The number of reviews is a good predictor of success: the more, the better. However, it does not help differentiate the four-star from the five-star books. That being said, the five-star books probably sell better than four-star ones, which was not part of my analysis.
Finally, the sentiment analysis part was unsuccessful at predicting the success of a book within the Top 400 list. The AFINN and Vader methods helped predict the likelihood of a high score on goodreads.com. However once a book makes it to the Top 400 list and a high level of granularity is required to differentiate it from other successful books and predict its rank, the two methods were unreliable.
Below is a quick list of the analyses I could have, would have and should have done if given more time and data:
- More data about users writing reviews: I wish the reviews included demographics data on the people writing them to answer questions such as: are people from a specific city, a particular age group or sex more ruthless in their critique?

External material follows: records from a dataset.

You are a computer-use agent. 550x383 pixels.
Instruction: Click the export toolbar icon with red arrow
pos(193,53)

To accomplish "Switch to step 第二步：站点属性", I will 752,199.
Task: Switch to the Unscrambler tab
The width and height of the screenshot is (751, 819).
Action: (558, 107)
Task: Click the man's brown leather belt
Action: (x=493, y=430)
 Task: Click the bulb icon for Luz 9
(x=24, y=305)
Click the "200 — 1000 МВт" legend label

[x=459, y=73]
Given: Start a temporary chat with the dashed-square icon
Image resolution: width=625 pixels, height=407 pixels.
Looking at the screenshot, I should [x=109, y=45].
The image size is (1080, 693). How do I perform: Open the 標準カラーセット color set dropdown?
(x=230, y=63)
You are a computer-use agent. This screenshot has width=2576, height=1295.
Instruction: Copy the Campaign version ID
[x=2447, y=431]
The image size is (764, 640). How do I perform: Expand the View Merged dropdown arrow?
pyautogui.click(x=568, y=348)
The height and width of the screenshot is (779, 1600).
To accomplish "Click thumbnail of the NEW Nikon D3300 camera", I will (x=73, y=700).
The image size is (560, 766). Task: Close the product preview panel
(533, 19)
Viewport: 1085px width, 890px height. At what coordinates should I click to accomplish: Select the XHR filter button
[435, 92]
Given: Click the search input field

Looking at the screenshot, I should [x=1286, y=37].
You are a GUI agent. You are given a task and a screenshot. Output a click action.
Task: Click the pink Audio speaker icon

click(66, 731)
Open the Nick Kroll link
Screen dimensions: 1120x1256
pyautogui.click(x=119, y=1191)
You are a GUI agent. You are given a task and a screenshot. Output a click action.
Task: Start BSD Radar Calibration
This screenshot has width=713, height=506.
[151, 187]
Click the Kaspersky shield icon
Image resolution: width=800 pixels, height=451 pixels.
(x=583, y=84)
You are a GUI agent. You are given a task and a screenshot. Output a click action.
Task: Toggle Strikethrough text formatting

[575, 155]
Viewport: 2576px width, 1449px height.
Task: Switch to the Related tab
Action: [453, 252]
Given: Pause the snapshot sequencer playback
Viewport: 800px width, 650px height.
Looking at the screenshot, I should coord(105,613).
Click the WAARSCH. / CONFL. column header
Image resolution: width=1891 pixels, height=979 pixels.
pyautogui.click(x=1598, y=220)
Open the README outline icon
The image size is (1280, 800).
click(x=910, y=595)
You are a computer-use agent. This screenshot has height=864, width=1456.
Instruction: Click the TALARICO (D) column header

- Working with unigrams vs. n-grams: The sentiment analysis is constructed with unigram features. This means that the entire text is split in single words, taking words out of their context and thus reducing the accuracy with which it detects the sentiment of reviews. The longer the n-gram (the higher the n), the more context you have to work with. I wish I had known about lexicons that are based on n-grams or the Syuzhet Package in R, which leads me to the next point.
- Using R: Overall I feel that R would have been a better language for the sentiment analysis part. In fact, I started coding in R and translated my code in Python for this part.
- Limited number of reviews per book: I only grabbed the first 30 reviews of a book which does restrict the sentiment analysis and may introduce some bias (although the first reviews are randomly displayed and not sorted by recency).
- More insights: I wish my analysis had been more fruitful, above all with the sentiment analysis part.